Saved data entries:
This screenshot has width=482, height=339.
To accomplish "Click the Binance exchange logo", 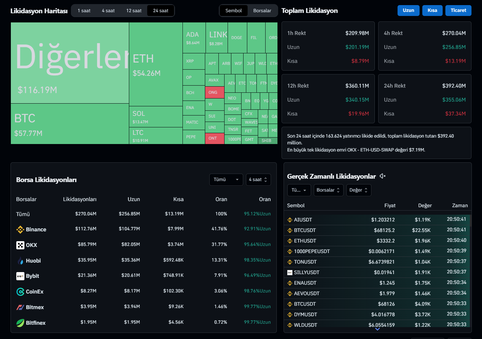I will coord(20,230).
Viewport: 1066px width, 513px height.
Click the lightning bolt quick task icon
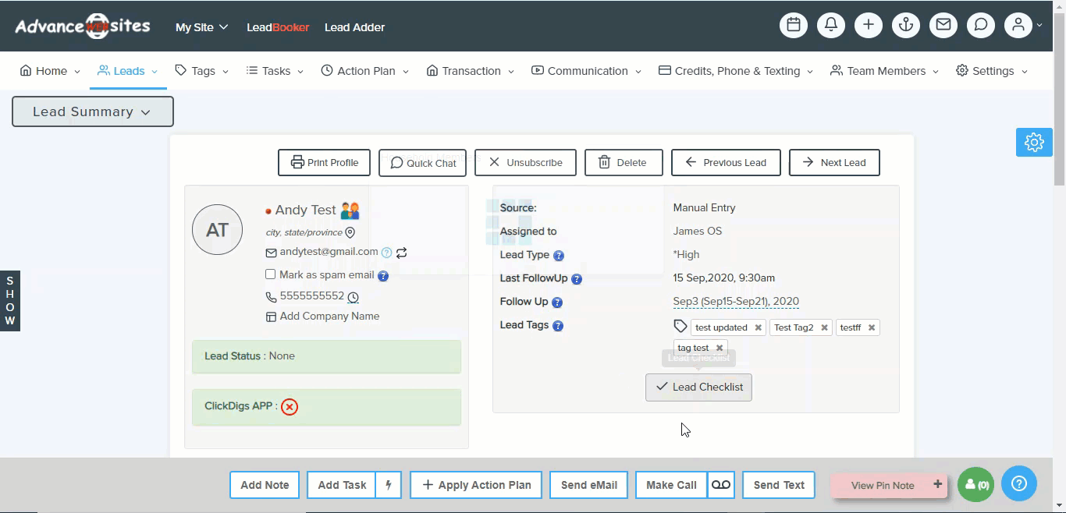pyautogui.click(x=389, y=485)
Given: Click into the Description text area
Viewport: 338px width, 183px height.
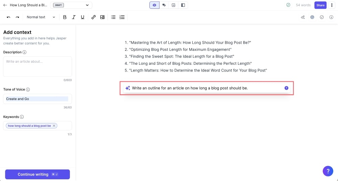Looking at the screenshot, I should click(x=37, y=66).
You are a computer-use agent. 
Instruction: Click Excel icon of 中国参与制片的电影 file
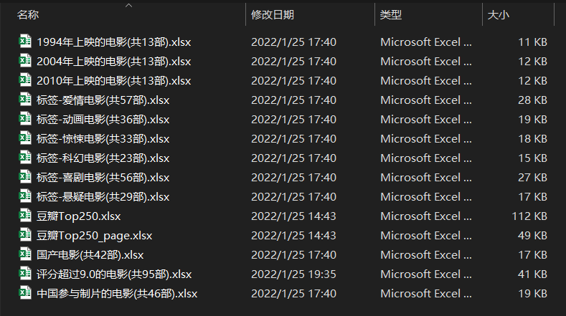point(25,293)
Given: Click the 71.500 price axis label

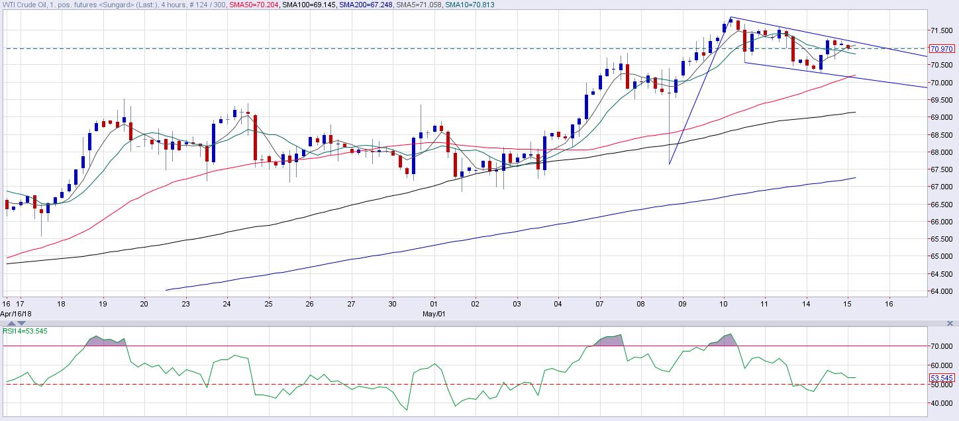Looking at the screenshot, I should coord(943,30).
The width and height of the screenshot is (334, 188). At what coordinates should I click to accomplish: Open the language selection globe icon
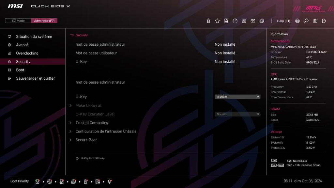click(297, 21)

Problem statement:
Find the line containing "Instruction: Click Excel" in the records above and restate it, and each line after it through the end, word for word, dropping the pictures.

Solution for this problem:
Instruction: Click Excel icon of 中国参与制片的电影 file
point(25,293)
Given: Click the 71.500 price axis label

Looking at the screenshot, I should coord(943,30).
The width and height of the screenshot is (334, 188). At what coordinates should I click to accomplish: Open the language selection globe icon
click(297, 21)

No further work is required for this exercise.